正文

8.被动的虐待者(2)

中毒的父母 作者:(美)苏珊·福沃德


当我父亲一开始打我们的时候,我妹妹和我总要哭叫着让妈妈来救我们。可她从来不来,她就那么坐在楼下听着我们哭着喊她。没过多久,我们就意识到她是不会来的。她从来不敢冒犯父亲,我想她无能为力。

不管我多少次听到“我想她无能为力”这样的话,它们还是让我感到不安。凯特的母亲本来是可以有所作为的。我告诉凯特,对她来说,重要的是要现实地看待她母亲的角色。她母亲当时应当与父亲抗争,或者,如果说她怕他的话,她应当给警察打电话。对父母来说,没有借口可以袖手旁观,听任自己的孩子受到兽性的摧残。
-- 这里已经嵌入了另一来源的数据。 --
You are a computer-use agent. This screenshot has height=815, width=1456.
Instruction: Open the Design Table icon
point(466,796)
在凯特和乔两人的经历里,父亲是主动的虐待者,母亲是沉默的帮凶。但是,这绝不是家庭生活中唯一的脚本。在某些家庭里,母亲是主动的虐待者,父亲是被动的一方。性别可以颠倒一下,但被动虐待的机理却是一样的。我的某些患者中,父母双方都是虐待者,但父母中一方虐待,一方消极的组合要普遍得多。
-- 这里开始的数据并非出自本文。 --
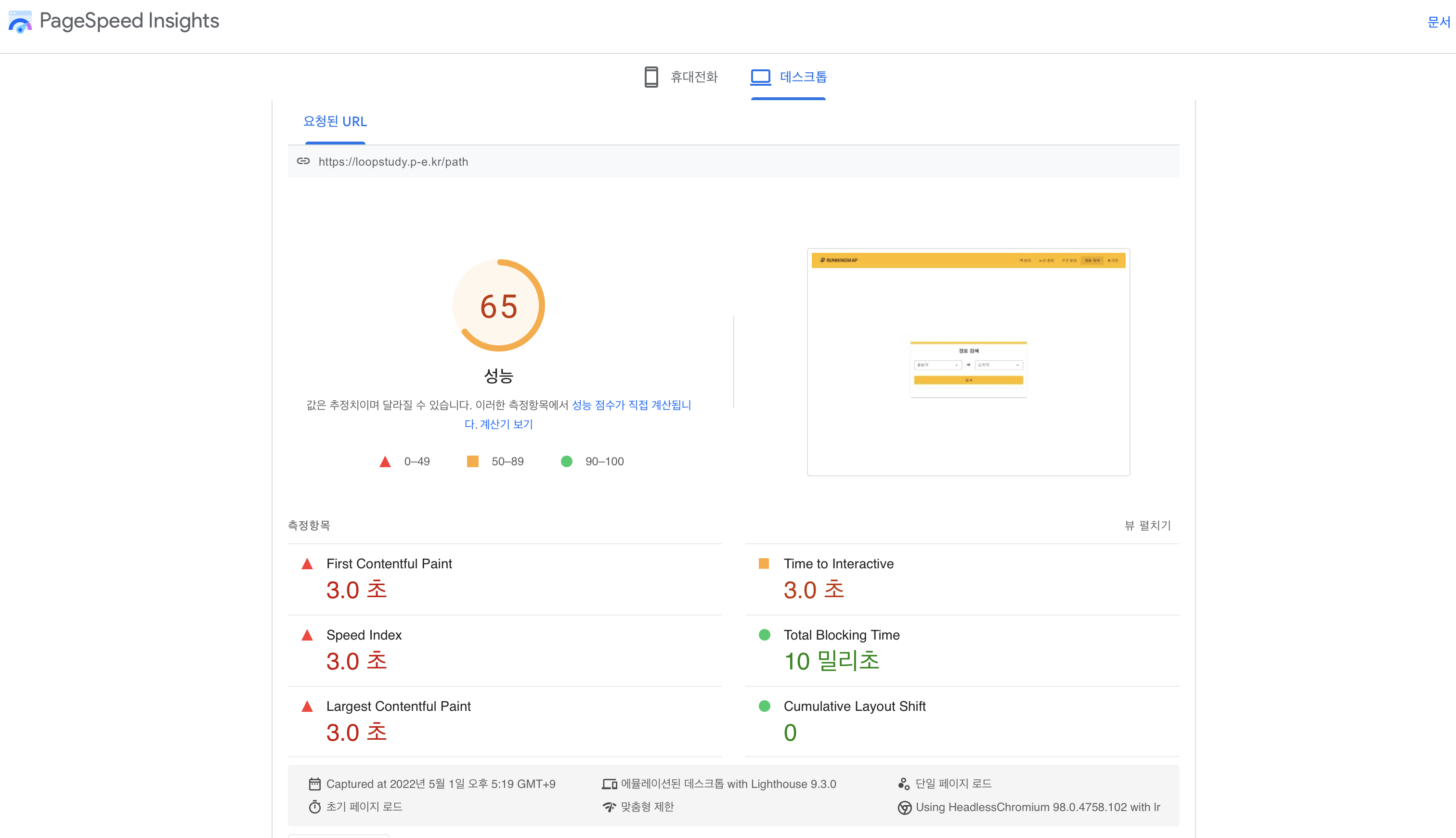Open the 문서 link

click(x=1438, y=22)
许多成年子女宽容了消极被动的父母,因为他们把这一方视为同自己一样的受害者。就乔的情况来说,这种看法更为强烈一些,因为他处于角色倒置的处境,觉得自己应当保护消极被动的母亲。

对特里,一位43岁的销售代表来说,情况就更加扑朔迷离了,因为他父母中消极被动的一方成了对他满怀同情的安慰者。童年大部分时间都受到母亲身体虐待的特里对自己无所作为的父亲却顶礼膜拜。

我当年是一个很敏感的孩子,寄情于艺术和音乐,而不大喜欢运动。我母亲总骂我娘娘腔,她常对我发火,拿起什么东西就用什么东西打我。童年大部分时间我好像都躲在壁橱里。我弄不清她为什么老打我,但无论做什么我好像总不称她的心。我觉得她毁了我整个童年。

我问特里,当母亲对他实施恐怖时,父亲在做什么。

很多情况下,我呜咽着哭的时候,我爸爸总抱着我,告诉我他对母亲的脾气感到多么难过。他老是说他对此无能为力,还说如果我努力点儿,情况也许会好一些。我爸爸真是个好人。为了让家里的人能过得好,他工作十分卖力。我小时候,是他给了我唯一持续的爱。

我问特里,自成年以后他是否同父亲谈起过自己的童年时代。

我试过几次,但他总是说:“让过去的事过去吧。”不管怎么说,再让他烦恼有什么意义?我是同母亲有矛盾,又不是同他有矛盾。

特里否认了他父亲的同谋作用,因为他想保留自己对于童年的唯一一点儿美好回忆,即他感受父亲抚爱的那些时刻。正像提心吊胆的儿时依恋父亲的温情一样,今天,在担惊受怕的成年时代,他还在依恋着它。他试图抛弃童年时代那黑暗的壁橱,代之以虚假的现实,但他却没有做任何事情去面对真实。

特里十分清楚母亲的虐待是如何使自己的童年黯然失色的,但在自己对父亲怀着何种愠怒情绪这一点上就远不是那么清楚了。特里多年来一直否认父亲辜负了他。更糟糕的是,父亲通过暗示,如果特里“努力一点儿”就可以不挨打,把很大一部分责任加到了特里的脑子里。